* _ACTION ITEM_
Please answer these questions from the text on renal mitochondria in diabetic rats below.
(a) Which protein's expression was modestly higher in renal mitochondria from diabetic rats at both 1 month and 3 months?
(b) Levels of which adducted proteins showed no differences?
(c) Formation of which substance was measured both basally and under oxidant stimulation?

* _STUDY TEXT_
---------------

In addition to mtGSH status, other antioxidants in renal mitochondria were also assessed. Protein expression of superoxide dismutase 2 (SOD2) was modestly higher in renal mitochondria from diabetic rats at both 1 month and 3 months whereas that of thioredoxin 2 (Trx2) did not differ between kidneys of control and diabetic rats. To further assess oxidative stress, two types of measurements were made to detect oxidatively modified proteins and lipid peroxidation in isolated renal mitochondria. Two assays of oxidatively modified proteins were conducted, Western blots of 4-hydroxy-2-nonenal (HNE)- and 3-nitrotyrosine (3-NT)-adducted proteins. While no differences were observed in levels of 3-NT-adducted proteins, significant differences in patterns of HNE-adducted proteins both between renal mitochondria of control and diabetic rats and between samples at 1 month and 3 months. Measurements of both basal and oxidant-stimulated malondialdehyde (MDA) formation were similar in corresponding samples from renal mitochondria of control and diabetic rats at both time points. These results suggest that whereas RNS are not likely involved, differences in levels of ROS do contribute to some extent to changes in redox status in DN.

---------------

* _PROVIDED DATA_

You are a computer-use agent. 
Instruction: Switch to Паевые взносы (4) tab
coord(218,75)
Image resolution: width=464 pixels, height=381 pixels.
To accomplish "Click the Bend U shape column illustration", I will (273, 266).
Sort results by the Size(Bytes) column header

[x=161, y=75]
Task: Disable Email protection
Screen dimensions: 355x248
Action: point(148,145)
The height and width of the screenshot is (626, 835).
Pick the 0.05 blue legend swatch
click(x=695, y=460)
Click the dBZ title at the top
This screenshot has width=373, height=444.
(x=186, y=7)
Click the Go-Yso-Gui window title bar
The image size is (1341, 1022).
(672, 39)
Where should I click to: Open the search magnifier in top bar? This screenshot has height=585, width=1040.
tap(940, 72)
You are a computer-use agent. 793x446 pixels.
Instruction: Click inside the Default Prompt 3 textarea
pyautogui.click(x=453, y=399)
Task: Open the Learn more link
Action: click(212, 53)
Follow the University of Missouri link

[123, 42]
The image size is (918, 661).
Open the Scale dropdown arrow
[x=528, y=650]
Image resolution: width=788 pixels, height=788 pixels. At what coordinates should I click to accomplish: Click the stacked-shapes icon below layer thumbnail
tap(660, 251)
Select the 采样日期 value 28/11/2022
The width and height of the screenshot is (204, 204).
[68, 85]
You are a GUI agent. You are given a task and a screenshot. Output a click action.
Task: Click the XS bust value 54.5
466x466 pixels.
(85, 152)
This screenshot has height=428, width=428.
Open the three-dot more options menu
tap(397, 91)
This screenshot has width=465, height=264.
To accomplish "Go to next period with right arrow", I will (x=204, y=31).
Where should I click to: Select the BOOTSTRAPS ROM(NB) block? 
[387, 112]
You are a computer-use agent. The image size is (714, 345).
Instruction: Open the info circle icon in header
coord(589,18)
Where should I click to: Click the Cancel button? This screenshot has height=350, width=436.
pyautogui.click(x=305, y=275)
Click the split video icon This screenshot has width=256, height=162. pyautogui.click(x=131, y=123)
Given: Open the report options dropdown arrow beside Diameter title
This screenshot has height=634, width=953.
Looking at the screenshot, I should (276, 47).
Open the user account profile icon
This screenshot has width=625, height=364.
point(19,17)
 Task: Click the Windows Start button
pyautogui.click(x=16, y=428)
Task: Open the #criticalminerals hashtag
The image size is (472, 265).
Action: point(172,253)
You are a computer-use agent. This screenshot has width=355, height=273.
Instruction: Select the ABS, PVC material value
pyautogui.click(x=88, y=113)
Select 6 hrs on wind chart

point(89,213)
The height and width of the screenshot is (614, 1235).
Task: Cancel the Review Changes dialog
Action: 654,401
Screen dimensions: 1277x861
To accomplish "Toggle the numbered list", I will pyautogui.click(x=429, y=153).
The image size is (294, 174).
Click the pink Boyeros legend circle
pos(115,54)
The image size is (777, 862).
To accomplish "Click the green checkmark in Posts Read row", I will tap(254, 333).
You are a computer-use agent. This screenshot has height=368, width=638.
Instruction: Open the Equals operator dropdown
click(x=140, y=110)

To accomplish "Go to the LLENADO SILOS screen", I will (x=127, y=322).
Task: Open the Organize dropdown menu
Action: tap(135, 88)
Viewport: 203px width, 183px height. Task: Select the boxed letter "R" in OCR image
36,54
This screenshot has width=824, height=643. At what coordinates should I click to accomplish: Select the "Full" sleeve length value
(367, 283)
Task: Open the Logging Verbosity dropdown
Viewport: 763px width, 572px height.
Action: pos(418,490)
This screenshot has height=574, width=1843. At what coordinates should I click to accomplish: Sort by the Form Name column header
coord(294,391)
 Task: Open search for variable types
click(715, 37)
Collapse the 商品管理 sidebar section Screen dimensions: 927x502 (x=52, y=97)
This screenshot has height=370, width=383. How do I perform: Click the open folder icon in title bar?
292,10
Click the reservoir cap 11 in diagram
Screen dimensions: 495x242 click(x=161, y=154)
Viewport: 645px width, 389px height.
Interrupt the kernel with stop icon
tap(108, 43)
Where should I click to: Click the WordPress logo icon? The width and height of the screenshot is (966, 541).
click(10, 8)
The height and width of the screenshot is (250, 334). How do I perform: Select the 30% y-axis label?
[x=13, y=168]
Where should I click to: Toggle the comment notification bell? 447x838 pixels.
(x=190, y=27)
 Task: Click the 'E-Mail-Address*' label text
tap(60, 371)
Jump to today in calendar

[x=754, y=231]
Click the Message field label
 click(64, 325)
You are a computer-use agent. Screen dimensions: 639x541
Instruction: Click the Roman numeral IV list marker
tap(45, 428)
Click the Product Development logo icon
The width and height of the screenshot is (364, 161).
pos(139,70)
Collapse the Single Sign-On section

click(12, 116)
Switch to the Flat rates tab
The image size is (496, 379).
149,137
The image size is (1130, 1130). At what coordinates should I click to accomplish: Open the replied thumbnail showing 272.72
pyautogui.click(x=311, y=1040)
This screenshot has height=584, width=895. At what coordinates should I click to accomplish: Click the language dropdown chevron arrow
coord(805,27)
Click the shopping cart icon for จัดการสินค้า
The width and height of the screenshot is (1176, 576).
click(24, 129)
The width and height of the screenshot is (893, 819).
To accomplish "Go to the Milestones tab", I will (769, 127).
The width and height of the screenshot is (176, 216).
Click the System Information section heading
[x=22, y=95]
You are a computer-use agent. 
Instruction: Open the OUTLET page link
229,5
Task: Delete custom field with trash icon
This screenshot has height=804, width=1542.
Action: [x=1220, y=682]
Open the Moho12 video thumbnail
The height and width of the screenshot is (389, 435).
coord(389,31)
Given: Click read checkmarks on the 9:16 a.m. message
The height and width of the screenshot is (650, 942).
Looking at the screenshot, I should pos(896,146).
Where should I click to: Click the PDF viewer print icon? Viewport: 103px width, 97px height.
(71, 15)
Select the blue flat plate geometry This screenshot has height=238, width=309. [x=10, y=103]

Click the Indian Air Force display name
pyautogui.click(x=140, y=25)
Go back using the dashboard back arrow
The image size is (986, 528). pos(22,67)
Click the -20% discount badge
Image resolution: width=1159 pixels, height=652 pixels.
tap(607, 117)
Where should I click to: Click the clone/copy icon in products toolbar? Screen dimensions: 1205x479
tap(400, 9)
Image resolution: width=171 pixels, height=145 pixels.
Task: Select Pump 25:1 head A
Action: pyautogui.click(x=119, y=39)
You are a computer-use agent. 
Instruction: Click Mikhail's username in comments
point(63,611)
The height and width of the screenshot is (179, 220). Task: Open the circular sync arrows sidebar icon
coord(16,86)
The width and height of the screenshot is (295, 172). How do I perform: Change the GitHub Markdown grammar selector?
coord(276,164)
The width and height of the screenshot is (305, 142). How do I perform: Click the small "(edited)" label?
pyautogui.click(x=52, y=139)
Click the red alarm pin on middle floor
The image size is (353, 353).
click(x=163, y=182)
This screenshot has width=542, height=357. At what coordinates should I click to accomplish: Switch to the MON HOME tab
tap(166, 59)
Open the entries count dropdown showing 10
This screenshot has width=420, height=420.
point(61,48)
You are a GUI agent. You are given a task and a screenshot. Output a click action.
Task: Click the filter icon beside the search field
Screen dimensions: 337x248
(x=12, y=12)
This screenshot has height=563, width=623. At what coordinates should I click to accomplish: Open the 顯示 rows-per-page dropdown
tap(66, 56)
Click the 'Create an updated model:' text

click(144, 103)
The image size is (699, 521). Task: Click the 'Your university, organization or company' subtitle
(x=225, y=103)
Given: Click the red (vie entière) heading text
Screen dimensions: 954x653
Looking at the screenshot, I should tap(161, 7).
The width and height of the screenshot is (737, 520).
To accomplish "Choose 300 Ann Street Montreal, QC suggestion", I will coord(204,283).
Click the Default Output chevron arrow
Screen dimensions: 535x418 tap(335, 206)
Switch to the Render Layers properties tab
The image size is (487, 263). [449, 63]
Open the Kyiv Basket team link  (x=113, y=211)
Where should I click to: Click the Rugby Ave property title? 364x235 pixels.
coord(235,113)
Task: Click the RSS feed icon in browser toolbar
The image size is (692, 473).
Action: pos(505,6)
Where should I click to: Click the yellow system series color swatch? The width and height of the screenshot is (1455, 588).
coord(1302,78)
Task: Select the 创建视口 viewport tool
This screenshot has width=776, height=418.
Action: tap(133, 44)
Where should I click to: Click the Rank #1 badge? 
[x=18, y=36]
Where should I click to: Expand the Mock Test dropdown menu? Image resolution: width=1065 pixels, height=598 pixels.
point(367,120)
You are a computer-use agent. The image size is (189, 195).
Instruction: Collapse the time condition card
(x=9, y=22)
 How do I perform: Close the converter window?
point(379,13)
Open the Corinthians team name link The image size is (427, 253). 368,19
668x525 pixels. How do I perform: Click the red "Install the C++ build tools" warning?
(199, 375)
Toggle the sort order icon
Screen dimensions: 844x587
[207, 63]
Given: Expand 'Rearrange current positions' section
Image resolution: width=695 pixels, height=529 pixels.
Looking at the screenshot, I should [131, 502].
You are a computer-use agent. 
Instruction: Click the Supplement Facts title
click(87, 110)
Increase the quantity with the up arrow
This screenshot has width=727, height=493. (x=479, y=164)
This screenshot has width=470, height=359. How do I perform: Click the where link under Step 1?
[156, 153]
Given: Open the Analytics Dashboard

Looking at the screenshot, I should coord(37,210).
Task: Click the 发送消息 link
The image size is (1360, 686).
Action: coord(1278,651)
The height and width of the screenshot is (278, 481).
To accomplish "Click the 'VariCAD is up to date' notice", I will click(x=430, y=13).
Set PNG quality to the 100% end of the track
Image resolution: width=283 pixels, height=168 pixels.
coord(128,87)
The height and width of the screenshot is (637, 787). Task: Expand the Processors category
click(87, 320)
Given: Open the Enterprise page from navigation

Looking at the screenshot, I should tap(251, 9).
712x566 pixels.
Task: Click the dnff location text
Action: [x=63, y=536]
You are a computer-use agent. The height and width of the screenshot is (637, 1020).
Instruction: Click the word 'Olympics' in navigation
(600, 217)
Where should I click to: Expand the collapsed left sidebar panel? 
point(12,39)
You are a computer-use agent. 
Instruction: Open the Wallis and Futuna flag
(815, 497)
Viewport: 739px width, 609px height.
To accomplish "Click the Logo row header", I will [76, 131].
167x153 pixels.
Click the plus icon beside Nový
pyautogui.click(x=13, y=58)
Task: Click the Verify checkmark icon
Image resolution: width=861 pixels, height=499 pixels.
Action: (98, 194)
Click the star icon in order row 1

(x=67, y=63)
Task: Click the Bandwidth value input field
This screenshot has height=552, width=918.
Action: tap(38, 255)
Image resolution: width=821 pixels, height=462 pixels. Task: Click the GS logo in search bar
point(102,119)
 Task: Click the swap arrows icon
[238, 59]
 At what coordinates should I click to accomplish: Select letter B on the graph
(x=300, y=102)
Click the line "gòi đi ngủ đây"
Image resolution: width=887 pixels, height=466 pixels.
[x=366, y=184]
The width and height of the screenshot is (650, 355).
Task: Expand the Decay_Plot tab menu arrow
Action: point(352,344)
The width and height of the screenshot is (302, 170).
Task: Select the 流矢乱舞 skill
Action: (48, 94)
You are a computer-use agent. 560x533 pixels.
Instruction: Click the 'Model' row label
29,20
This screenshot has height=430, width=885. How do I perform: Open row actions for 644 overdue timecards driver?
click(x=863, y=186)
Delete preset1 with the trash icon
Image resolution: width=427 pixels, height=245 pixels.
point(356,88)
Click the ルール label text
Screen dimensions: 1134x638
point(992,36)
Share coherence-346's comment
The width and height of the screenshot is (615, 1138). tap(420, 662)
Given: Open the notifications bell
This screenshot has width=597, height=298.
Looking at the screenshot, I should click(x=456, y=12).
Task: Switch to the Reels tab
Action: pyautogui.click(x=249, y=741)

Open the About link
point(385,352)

---------------

* _EXERCISE OUTPUT_
(a) Superoxide dismutase 2 (SOD2)
(b) 3-nitrotyrosine (3-NT)-adducted proteins
(c) Malondialdehyde (MDA)